About this task
Below are entries; copy exactly the lines from the one with "Image resolution: width=115, height=2576." through the one with "terms and conditions (434, 2556)", both included, and leave out the rest.

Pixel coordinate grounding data
= = = =

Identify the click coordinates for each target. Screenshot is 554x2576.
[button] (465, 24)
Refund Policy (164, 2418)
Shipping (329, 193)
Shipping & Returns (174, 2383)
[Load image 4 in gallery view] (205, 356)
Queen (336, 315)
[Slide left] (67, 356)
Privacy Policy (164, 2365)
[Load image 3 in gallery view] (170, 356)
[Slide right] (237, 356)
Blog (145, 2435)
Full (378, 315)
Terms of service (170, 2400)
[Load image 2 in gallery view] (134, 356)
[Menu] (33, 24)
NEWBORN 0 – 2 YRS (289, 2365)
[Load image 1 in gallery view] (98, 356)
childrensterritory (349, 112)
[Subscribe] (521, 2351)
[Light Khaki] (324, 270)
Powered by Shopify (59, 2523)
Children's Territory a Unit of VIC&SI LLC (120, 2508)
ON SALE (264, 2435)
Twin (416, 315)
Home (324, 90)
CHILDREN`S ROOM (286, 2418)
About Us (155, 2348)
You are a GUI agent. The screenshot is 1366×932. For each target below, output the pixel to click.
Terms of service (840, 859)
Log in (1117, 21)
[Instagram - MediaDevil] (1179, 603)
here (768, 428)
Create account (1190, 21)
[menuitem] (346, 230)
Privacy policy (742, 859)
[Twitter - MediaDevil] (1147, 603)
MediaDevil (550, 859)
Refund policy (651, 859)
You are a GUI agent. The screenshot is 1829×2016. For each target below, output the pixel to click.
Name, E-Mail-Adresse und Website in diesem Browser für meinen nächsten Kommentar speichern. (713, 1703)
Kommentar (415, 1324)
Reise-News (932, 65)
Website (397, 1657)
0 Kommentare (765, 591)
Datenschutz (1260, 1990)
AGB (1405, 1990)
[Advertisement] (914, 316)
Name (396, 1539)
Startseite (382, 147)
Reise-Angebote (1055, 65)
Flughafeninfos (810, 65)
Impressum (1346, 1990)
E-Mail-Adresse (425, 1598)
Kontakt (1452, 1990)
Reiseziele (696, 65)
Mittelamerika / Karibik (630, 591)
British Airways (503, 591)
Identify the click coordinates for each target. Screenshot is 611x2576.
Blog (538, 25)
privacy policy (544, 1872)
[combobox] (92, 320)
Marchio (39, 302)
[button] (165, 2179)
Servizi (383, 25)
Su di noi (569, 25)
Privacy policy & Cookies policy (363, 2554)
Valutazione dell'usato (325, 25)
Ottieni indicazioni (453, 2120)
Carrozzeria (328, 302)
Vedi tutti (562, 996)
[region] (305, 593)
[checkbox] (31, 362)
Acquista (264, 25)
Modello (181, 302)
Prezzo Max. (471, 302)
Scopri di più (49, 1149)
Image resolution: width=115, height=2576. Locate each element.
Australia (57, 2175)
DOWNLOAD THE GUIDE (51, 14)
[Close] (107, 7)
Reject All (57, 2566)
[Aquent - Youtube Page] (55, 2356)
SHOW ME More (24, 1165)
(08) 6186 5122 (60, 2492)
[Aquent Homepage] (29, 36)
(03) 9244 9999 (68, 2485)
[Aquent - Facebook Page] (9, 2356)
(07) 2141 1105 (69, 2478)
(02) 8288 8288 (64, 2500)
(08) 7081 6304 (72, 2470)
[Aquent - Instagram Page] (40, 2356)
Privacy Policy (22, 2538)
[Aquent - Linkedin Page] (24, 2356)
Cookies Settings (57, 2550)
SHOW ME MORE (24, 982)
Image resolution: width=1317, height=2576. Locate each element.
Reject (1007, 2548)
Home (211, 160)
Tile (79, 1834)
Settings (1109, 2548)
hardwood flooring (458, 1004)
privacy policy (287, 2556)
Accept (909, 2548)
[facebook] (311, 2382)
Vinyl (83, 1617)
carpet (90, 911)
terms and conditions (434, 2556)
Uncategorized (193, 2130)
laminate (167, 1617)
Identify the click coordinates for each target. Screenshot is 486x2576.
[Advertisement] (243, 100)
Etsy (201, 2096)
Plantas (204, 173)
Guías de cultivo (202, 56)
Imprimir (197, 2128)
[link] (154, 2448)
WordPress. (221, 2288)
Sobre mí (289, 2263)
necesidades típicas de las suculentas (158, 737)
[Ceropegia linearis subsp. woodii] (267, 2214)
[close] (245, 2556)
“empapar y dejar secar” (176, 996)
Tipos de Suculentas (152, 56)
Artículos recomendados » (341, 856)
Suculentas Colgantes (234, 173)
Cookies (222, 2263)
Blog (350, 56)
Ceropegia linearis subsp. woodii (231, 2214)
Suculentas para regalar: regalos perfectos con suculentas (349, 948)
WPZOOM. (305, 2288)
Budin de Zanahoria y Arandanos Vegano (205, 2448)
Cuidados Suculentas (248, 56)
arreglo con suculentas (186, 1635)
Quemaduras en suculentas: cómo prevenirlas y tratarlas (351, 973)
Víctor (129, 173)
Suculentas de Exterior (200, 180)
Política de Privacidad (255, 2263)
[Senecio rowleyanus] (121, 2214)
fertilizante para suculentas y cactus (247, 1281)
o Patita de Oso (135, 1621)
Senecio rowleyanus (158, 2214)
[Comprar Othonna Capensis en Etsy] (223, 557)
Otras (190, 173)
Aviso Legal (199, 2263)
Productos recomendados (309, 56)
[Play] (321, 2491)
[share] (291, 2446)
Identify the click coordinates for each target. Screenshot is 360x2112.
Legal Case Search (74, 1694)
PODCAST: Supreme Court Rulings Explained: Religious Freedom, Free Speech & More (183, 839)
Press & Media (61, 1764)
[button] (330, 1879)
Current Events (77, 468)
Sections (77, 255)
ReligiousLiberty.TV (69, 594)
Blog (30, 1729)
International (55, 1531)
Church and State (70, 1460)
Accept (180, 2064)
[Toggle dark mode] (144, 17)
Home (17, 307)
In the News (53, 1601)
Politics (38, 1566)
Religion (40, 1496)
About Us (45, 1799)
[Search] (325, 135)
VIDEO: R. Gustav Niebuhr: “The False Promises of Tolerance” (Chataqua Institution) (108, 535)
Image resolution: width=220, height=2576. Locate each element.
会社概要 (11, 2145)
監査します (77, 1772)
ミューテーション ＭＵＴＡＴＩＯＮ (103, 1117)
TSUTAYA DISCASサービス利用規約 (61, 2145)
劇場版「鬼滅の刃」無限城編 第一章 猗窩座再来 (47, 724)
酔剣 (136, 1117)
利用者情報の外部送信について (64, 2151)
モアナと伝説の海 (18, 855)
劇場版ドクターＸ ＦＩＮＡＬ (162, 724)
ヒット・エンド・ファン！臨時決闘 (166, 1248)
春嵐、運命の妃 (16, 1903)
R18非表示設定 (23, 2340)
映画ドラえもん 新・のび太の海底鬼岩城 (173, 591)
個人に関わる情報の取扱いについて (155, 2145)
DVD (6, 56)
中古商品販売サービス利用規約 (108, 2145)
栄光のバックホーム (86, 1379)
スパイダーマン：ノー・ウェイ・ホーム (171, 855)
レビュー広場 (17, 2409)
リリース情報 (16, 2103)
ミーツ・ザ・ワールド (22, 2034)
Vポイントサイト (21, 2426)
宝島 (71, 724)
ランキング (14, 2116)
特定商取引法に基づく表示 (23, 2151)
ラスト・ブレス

= = = =

Written reply
Image resolution: width=115, height=2576. Locate each element.
Australia (57, 2175)
DOWNLOAD THE GUIDE (51, 14)
[Close] (107, 7)
Reject All (57, 2566)
[Aquent - Youtube Page] (55, 2356)
SHOW ME More (24, 1165)
(08) 6186 5122 (60, 2492)
[Aquent Homepage] (29, 36)
(03) 9244 9999 (68, 2485)
[Aquent - Facebook Page] (9, 2356)
(07) 2141 1105 (69, 2478)
(02) 8288 8288 (64, 2500)
(08) 7081 6304 (72, 2470)
[Aquent - Instagram Page] (40, 2356)
Privacy Policy (22, 2538)
[Aquent - Linkedin Page] (24, 2356)
Cookies Settings (57, 2550)
SHOW ME MORE (24, 982)
Image resolution: width=1317, height=2576. Locate each element.
Reject (1007, 2548)
Home (211, 160)
Tile (79, 1834)
Settings (1109, 2548)
hardwood flooring (458, 1004)
privacy policy (287, 2556)
Accept (909, 2548)
[facebook] (311, 2382)
Vinyl (83, 1617)
carpet (90, 911)
terms and conditions (434, 2556)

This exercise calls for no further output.